VOTRE OBJECTIF ::
D'après le témoignage sur les rêves lucides, pourquoi le combat à l'épée contre le pirate s'éternisait-il ? Répondez en une à trois phrases.

TEXTE À LIRE ::
════════════════════

Bonjour,
Je vous remercie d’avoir publié mon témoignage, ainsi que pour les commentaires reçus. Le peu que j’ai lu sur la présentation de votre site montre que j’ai fait des expériences assez semblables aux vôtres, même si le regard que j’y porte est assez différent.
Vous m’excuserez pour mon vocabulaire, n’ayant pas l’habitude de celui que vous employez, mais je pense que mon expérience, qui n’a absolument pas été influencée par votre enseignement (que je respecte tout à fait) peut apporter un peu de lumière à quelques questions ou difficultés qui pourraient être rencontrées.
Voici encore l’essentiel des autres découvertes ou essais que j’avais pratiqués. C’est long mais à peu près complet, sauf pour une ou deux expériences que je ne souhaite pas aborder. Elle font partie de mon intimité à laquelle je désire mettre des limites. Dès lors, je n’écrirai probablement rien de plus, sauf pour répondre à d’éventuelles questions.
Jusque vers 13 ans, je n’ai souhaité que de belles aventures durant ces rêves lucides, et je n’ai jamais été déçu, car notre imagination a un pouvoir créatif incroyable. Je volais avec aisance, parfois parmi des éléments déchaînés. J’étais souvent emmené dans des aventures qui évoluaient très vite, devenant généralement un justicier invincible genre super-héros. Il y avait cependant quelques fois des situations curieuses, parfois très symboliques. Voici quelques constatations :
Concernant la sensation du toucher :
Elle est assez bien reproduite, même si mon imagination n’a pas la volonté de me créer de douleur insupportable. Une exception « limite » toutefois :
Je me battais en rêve à l’épée sur un navire contre un pirate mais c’est comme si les coups étaient prévisibles, ce qui fait qu’ils étaient parés et le combat s’éternisait. J’ai compris que je n’y arriverais pas vu que c’était mon imagination qui créait mes coups comme les siens. Finalement, j’ai écarté les bras en disant « De toute façon tu ne peux rien contre moi car je rêve et je ne peux pas mourir ». Il m’a transpercé le ventre et je peux dire que non seulement j’ai senti l’épée passer, mais en plus la peur, face à cette situation, a été à l’origine d’une douleur tout juste supportable. En tout cas, j’ai vraiment été surpris que ça puisse être aussi vif.

════════════════════

CONTENU DES DONNÉES ::

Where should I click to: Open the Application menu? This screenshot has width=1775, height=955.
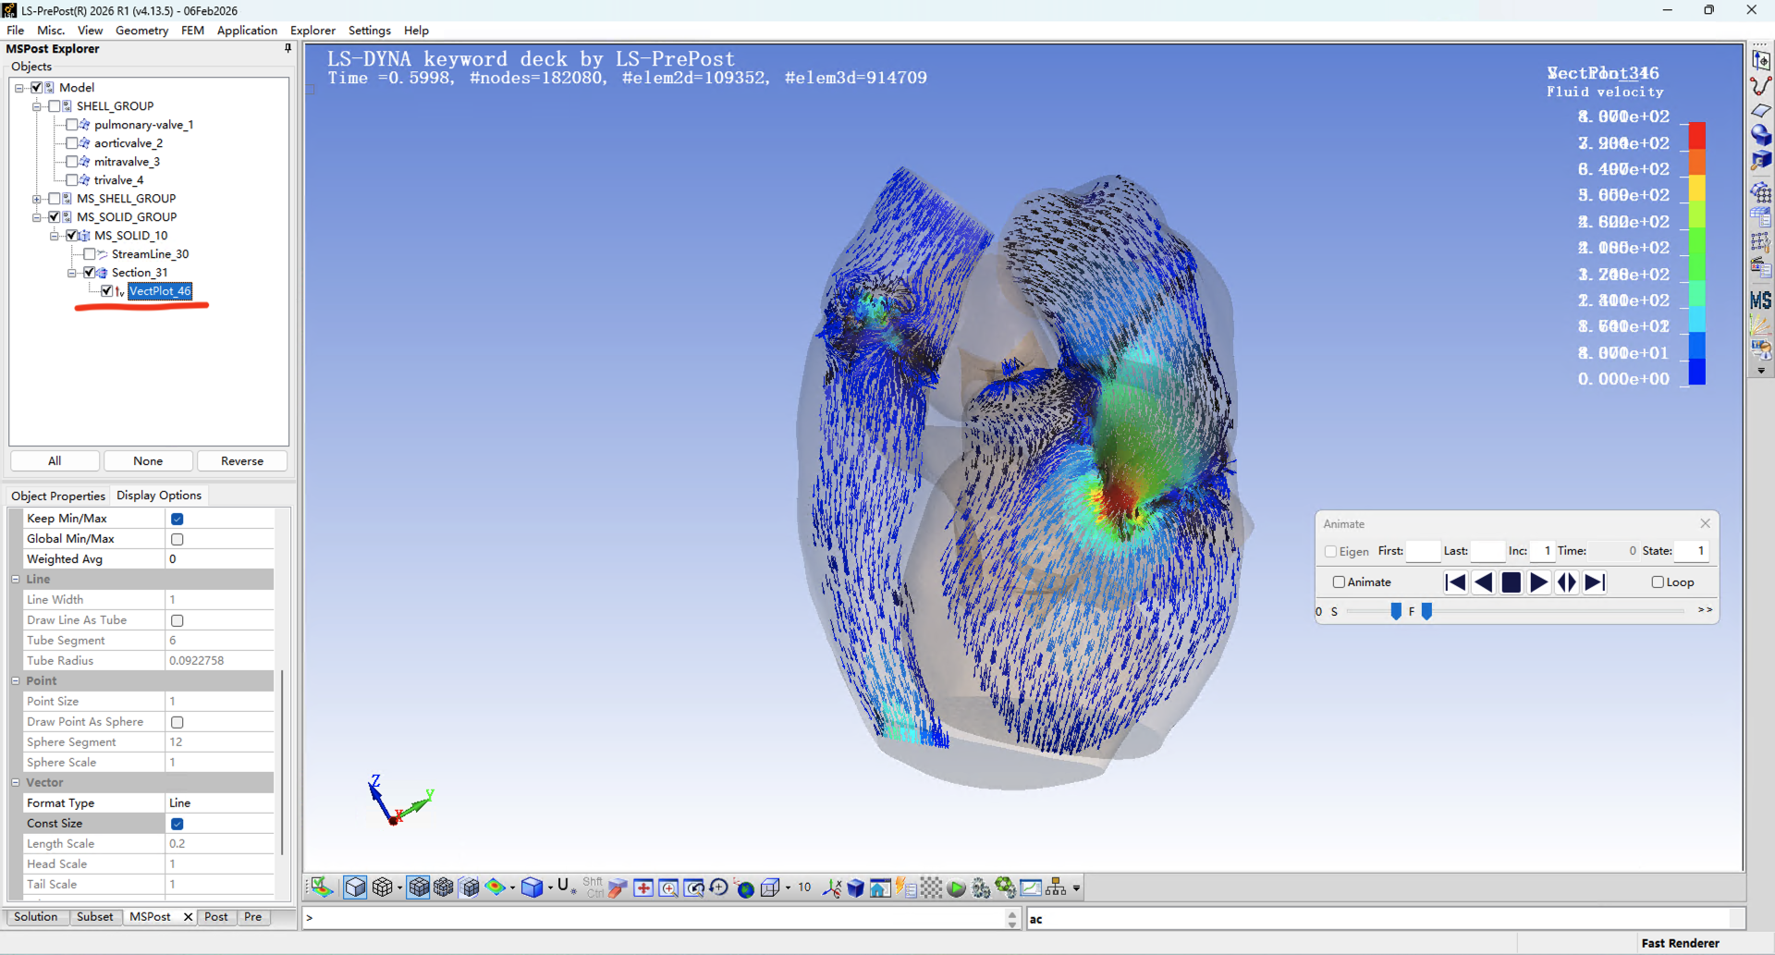click(x=247, y=31)
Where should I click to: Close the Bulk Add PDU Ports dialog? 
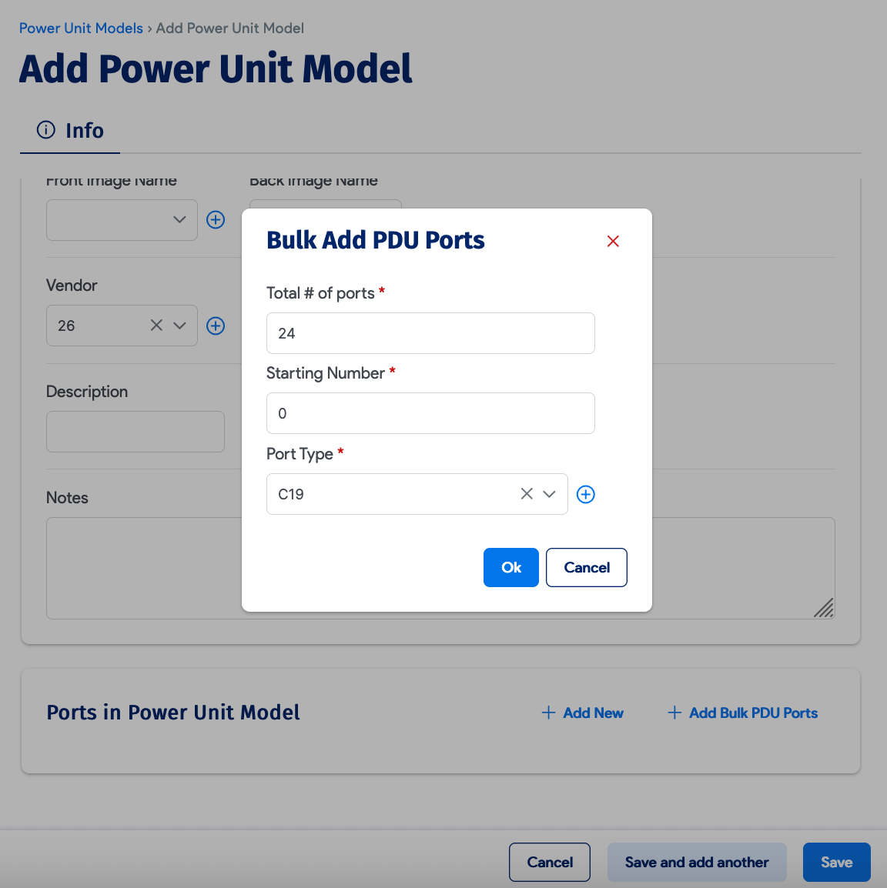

════════════════════

RÉSULTAT DE L'EXERCICE ::
Le combat s'éternisait parce que les coups étaient prévisibles et donc parés. C'était en effet la même imagination qui créait les coups du rêveur et ceux du pirate.